> **ROWS**

--

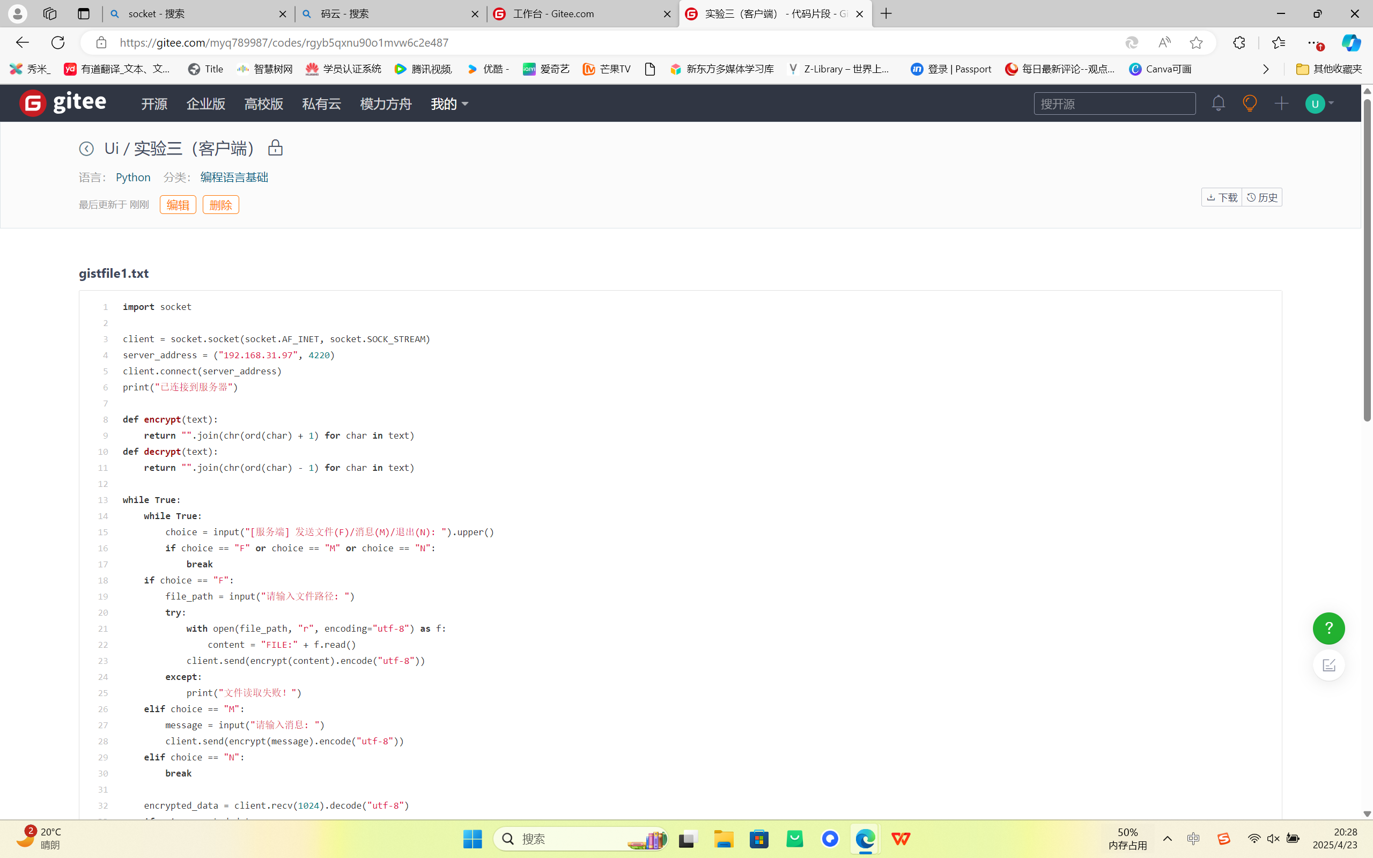Click the orange lightbulb icon in header
Screen dimensions: 1373x858
pyautogui.click(x=1249, y=103)
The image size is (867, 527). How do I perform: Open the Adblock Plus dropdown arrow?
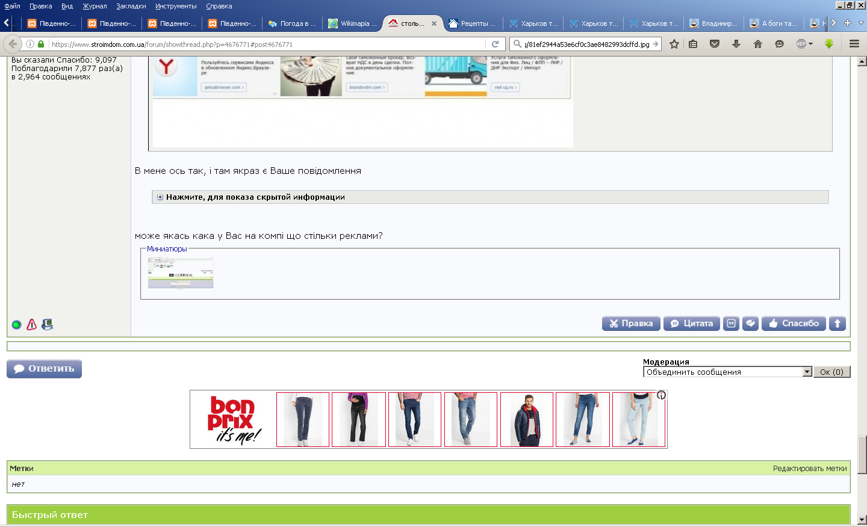click(x=810, y=44)
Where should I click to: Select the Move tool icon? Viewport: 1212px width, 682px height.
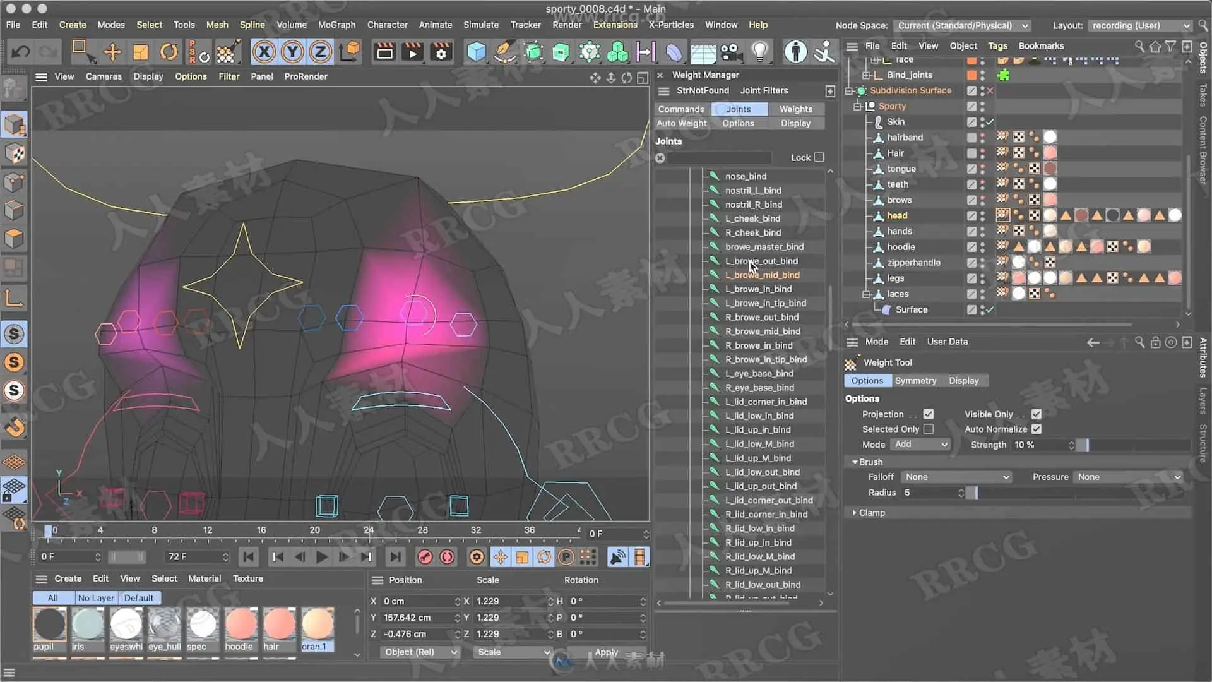pyautogui.click(x=112, y=52)
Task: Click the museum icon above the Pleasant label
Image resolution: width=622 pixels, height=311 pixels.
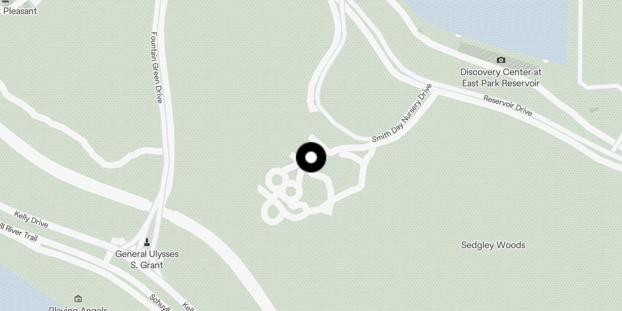Action: pyautogui.click(x=5, y=1)
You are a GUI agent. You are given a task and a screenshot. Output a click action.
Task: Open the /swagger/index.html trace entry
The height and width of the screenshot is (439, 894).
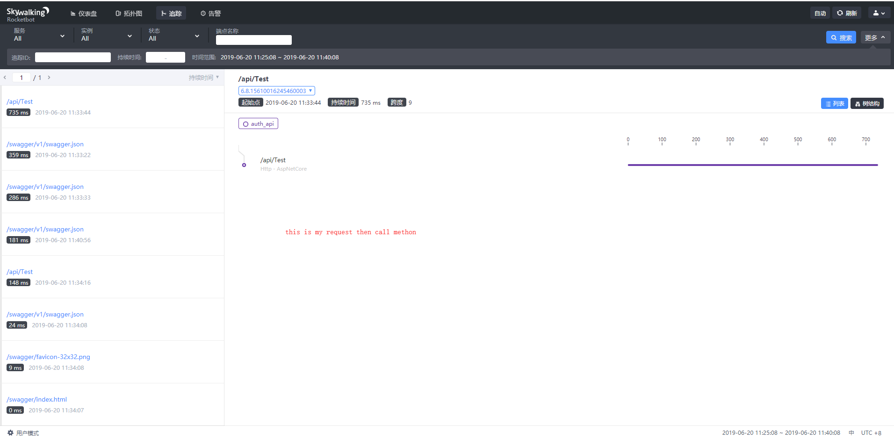pyautogui.click(x=36, y=399)
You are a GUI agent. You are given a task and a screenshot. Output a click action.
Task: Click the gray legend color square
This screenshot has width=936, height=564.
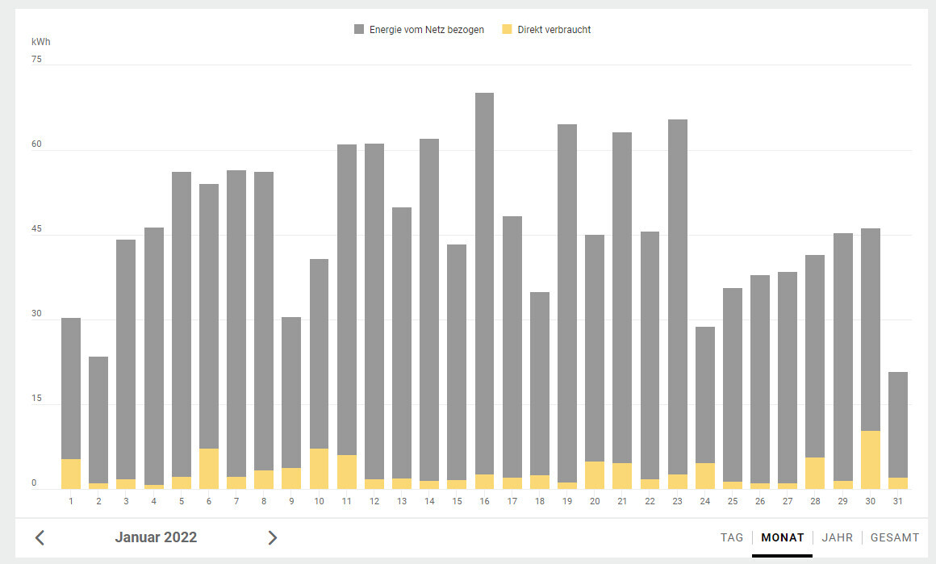coord(359,30)
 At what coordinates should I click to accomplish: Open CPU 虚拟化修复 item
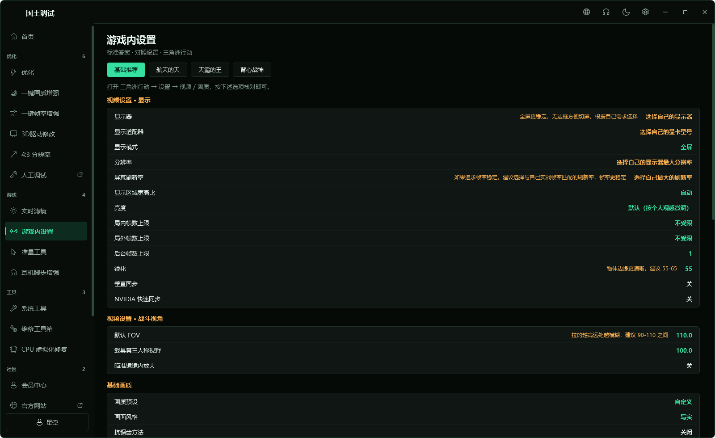[46, 350]
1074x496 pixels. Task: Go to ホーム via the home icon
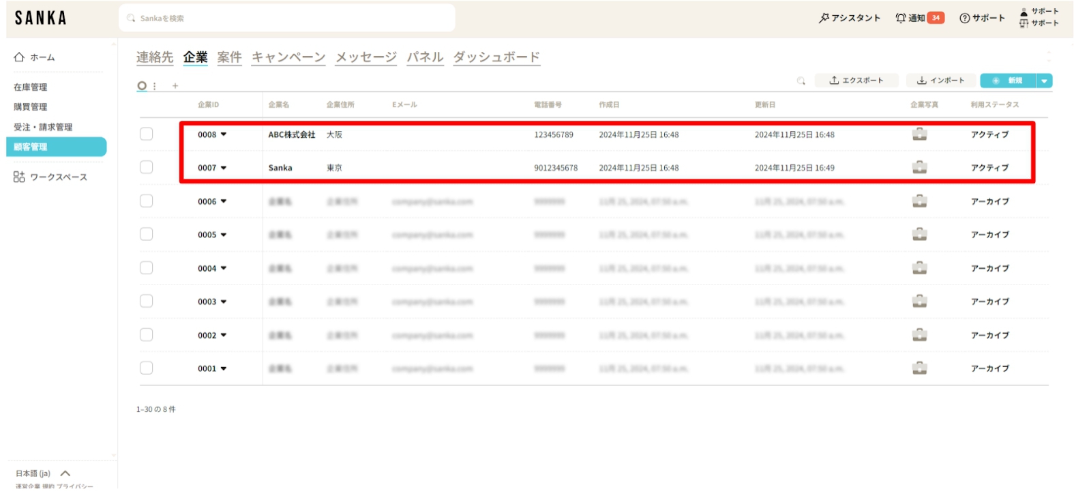[x=19, y=57]
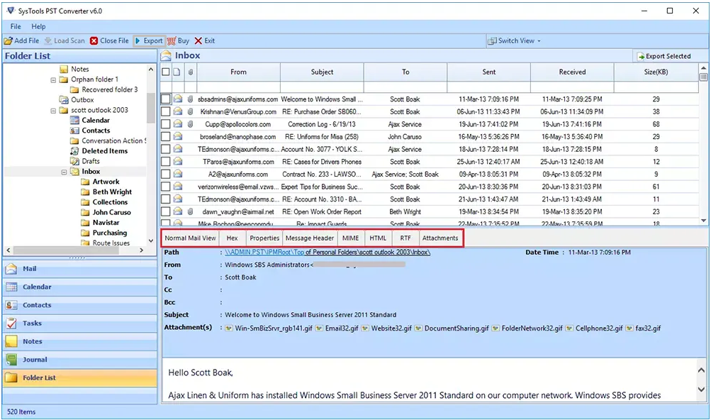The height and width of the screenshot is (420, 711).
Task: Tick the checkbox for the dawn_vaughn@airmail.net message
Action: (164, 211)
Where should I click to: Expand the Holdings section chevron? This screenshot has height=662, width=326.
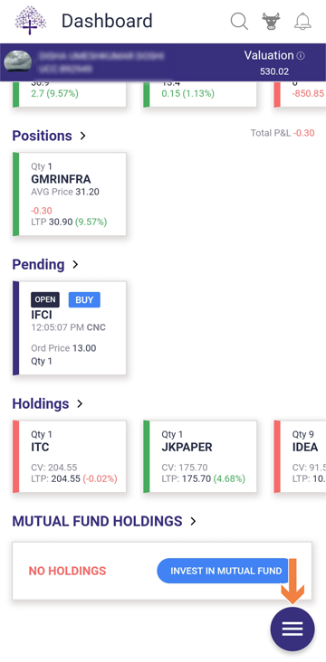pos(80,403)
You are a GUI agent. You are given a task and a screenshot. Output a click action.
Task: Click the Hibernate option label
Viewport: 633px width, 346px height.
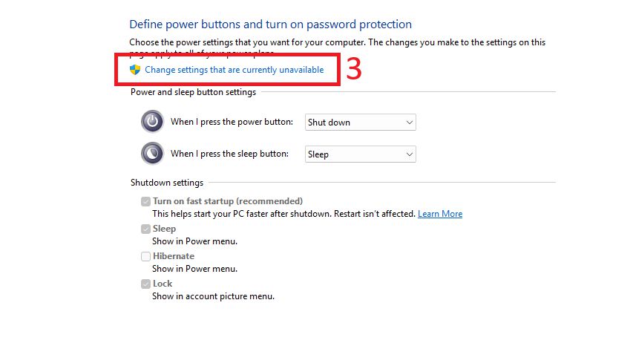(174, 256)
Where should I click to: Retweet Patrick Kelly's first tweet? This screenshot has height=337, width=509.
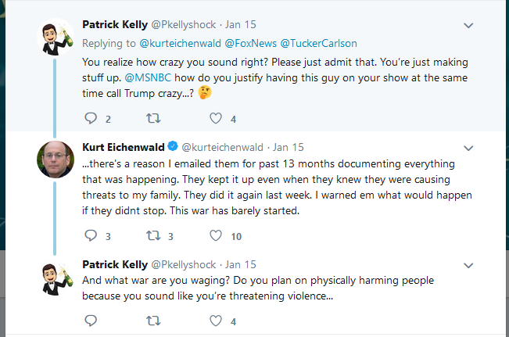point(154,119)
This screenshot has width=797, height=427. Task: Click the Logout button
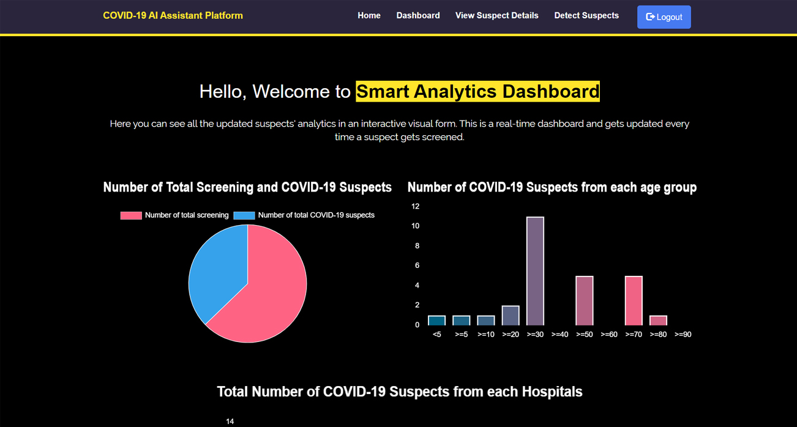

--

> **PROBLEM DESCRIPTION**
Copy all of the lines above word for word, leaving out the pictures.

> **REPLY**
Click the orange lightbulb icon in header
Screen dimensions: 1373x858
pyautogui.click(x=1249, y=103)
The image size is (867, 527). How do I perform: Open the Adblock Plus dropdown arrow?
click(x=810, y=44)
Where should I click to: Select the Move tool icon? Viewport: 1212px width, 682px height.
pyautogui.click(x=112, y=52)
Task: Click the museum icon above the Pleasant label
Image resolution: width=622 pixels, height=311 pixels.
Action: pyautogui.click(x=5, y=1)
You are a GUI agent. You are given a task and a screenshot. Output a click action.
Task: Open the /swagger/index.html trace entry
The height and width of the screenshot is (439, 894).
pyautogui.click(x=36, y=399)
You are a GUI agent. You are given a task and a screenshot. Output a click action.
Task: Click the gray legend color square
This screenshot has width=936, height=564.
coord(359,30)
 At what coordinates should I click to accomplish: Open CPU 虚拟化修复 item
[46, 350]
1074x496 pixels. Task: Go to ホーム via the home icon
[x=19, y=57]
The height and width of the screenshot is (420, 711).
Task: Tick the checkbox for the dawn_vaughn@airmail.net message
Action: (164, 211)
Where should I click to: Expand the Holdings section chevron? This screenshot has height=662, width=326.
pos(80,403)
You are a GUI agent. You are given a task and a screenshot. Output a click action.
Task: Click the Hibernate option label
Viewport: 633px width, 346px height.
(174, 256)
Where should I click to: Retweet Patrick Kelly's first tweet? This screenshot has height=337, width=509.
point(154,119)
This screenshot has width=797, height=427. Task: Click the Logout button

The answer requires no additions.